At the recent “CFO of the Future Summit” — an Accenture Strategy-sponsored gathering of 33 CFOs and future CFOs at Harvard University — the increasingly bifurcated aspects of the job came up again and again.
- Christian Campagna
CFOs are being asked to live simultaneously in the present and the future tending the traditional areas of profit while nurturing future areas of growth. “How do we optimize our current model and at the same time transform?” asked a major retailer’s vice president of commercial and operations finance.
Similarly, an executive in the financial services industry said, “We asked our executive committee: ‘What do you expect from finance in the future?’ And they told us, very clearly, ‘You need to know the business much better to have a seat at the table where we make the business decisions. We need you there. But also don’t stop doing what you’ve been doing.’ ”
These comments reflect the current norm: boards want a stable core business and the windfall of new growth. No longer does business as usual suffice—but at the time, don’t let business as usual suffer as you get to growth.
Call it “dynamic stability.”
But Can You Do It on One Leg?
Dynamic stability is the corporate version of a time-tested children’s game that goes like this: Pat your stomach. Now, rub your head at the same time. OK, now balance on one leg while doing both. In business, it is the art of maintaining a steady core while adding new layers and directions. Time and again, throughout our summit sessions, participants talked the inherent associated challenges.

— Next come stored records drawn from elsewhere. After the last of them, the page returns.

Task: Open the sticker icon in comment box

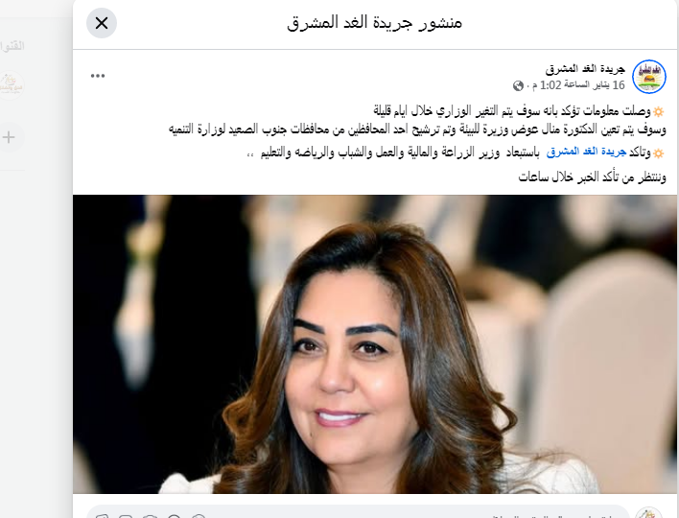Action: coord(103,516)
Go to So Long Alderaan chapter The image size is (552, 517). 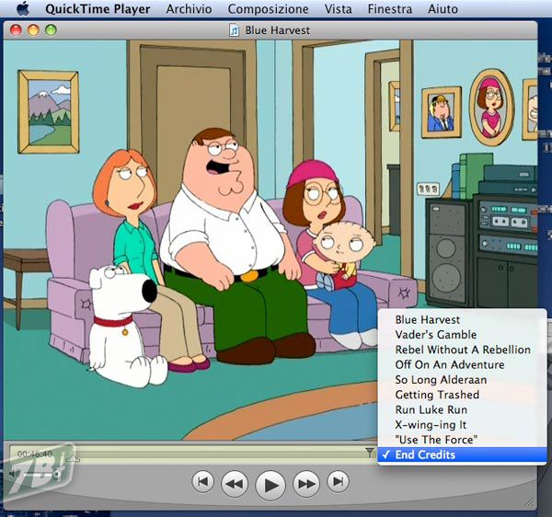(441, 380)
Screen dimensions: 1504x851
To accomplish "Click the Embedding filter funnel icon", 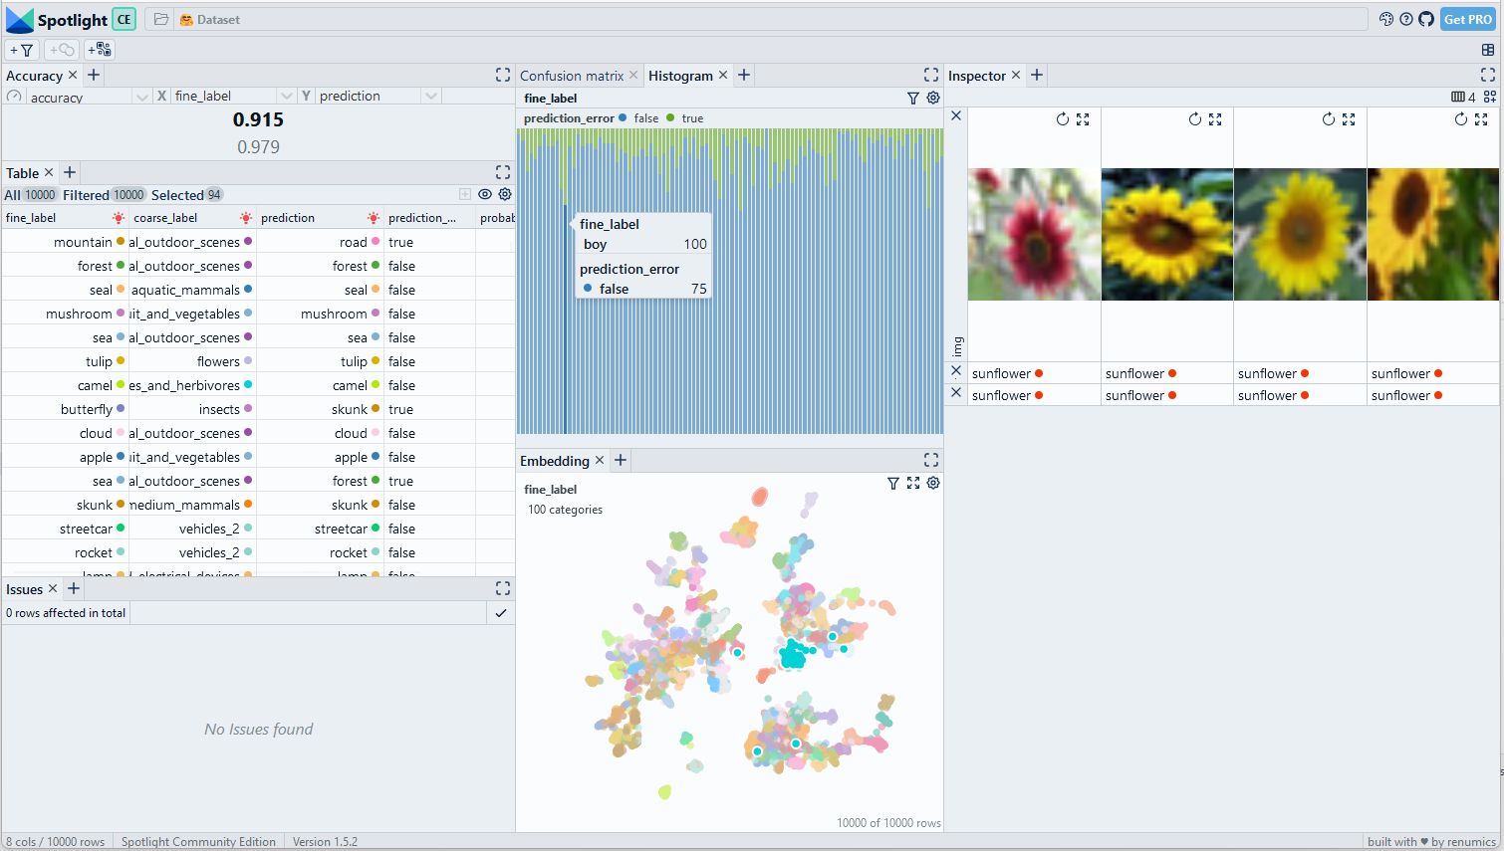I will (x=893, y=483).
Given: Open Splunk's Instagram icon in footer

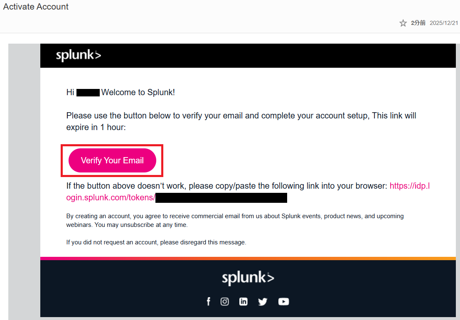Looking at the screenshot, I should click(x=225, y=302).
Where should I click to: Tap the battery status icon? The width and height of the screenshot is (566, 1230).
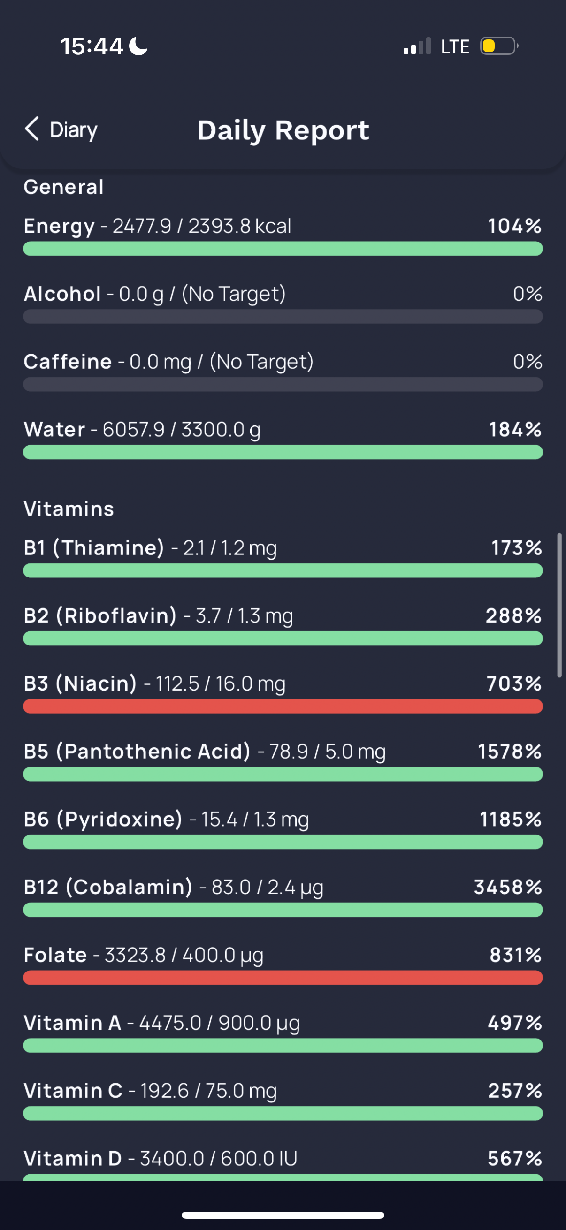(498, 46)
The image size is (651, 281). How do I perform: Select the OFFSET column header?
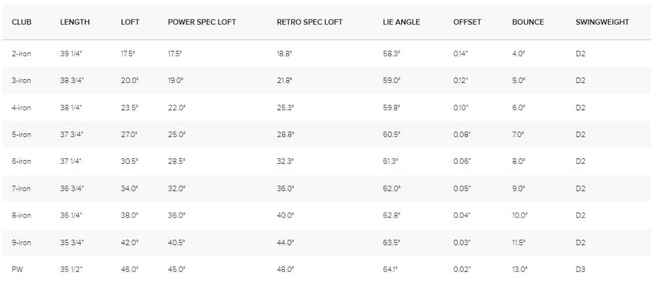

There is science behind the concept. In 2012 the Harvard Business Review published an article about a study of more than 2,000 firms that had increased their net income by at least 5% annually over 10 years, to determine what made that growth possible. Interestingly, the usual suspects did not come into play.
For instance, neither industry position nor the company’s age mattered. Newcomers and more-established firms both accomplished the growth feat. The type of economy within which companies operated — emerging or established — had no real impact. Likewise, private vs. public ownership was not relevant.
The conclusion of the study? Companies with the ability to be both stable and dynamic were the most likely to show successful growth.
In a survey of Summit participants before the event, we asked what would help them address these areas effectively, their answers expanded far beyond finance’s historical boundaries of accounting and compliance.
We asked: What would help you optimize your current business value? The top three responses:
- Digitization and automation
- Human capital
- Enterprise-wide platforms
We also asked: What would help you generate new business value? Again the top three responses:
- Best practices and structures for in-house innovation
- Greater investment of time and resources into value creation and capture
- New technologies
It’s clear that transformation is necessary to drive business value. Summit attendees felt that the three main drivers of change will be the demand for customer-facing digital technologies, product and service disruption, and the need to digitize the back office.
Customer-Facing Digital
A major media holding company has begun to make a shift—maintaining historic sources of revenue as best it can while shifting its business model to the demands of a digital world.
“Change has happened very fast in the media industry,” says its finance executive and treasurer. “We have not kept up. If you look back to 2010, we earned almost $4 billion in revenue, but a very small amount was coming from digital. In our local markets, revenue still clocks in at about 80% print, 20% digital. But we know the future is digital—and we managed to turn the tide at one of our national publications, which is now generating more revenue from digital advertising than print.”
She credits the publication’s turnaround to the arrival of a chief revenue officer with previous digital experience: “He has worked very hard to rebuild the national sales team. Using just one flagship publication in our network, from a national digital perspective, his team rebuilt our brand and rebuilt our credibility. We had double-digit growth in digital advertising at this publication for every quarter in 2016.”
Product and Service Disruption
A global CFO for a major consumer goods company not only knows disruption — he tries to create it, under orders from his CEO: “We defined breakthrough innovation as an idea worth more than $100 million. We tried to separate it from core innovation, which is mainly the stuff we’re paid to do day in, day out.”
This CFO recognizes the bar is always moving (rub your stomach, pat your head). “What’s been great performance in the past can be average performance tomorrow. So, either we start to disrupt ourselves or without a doubt, somebody will disrupt us.”
No More Business as Usual
Finance’s increasing role in the innovative process is something most of our participants said they are struggling with. Not only does it require more time on their part and new processes, but also an entirely new skill set.
More than one CFO at the summit wondered, given the heightened pace, depth, and breadth of their position, whether success across the board was even possible. Has the bar been raised too high? Can you at once rub your stomach, pat your head, balance on one leg, and ride a bike?
Christian Campagna is senior managing director of Accenture Strategy’s CFO and enterprise value practice.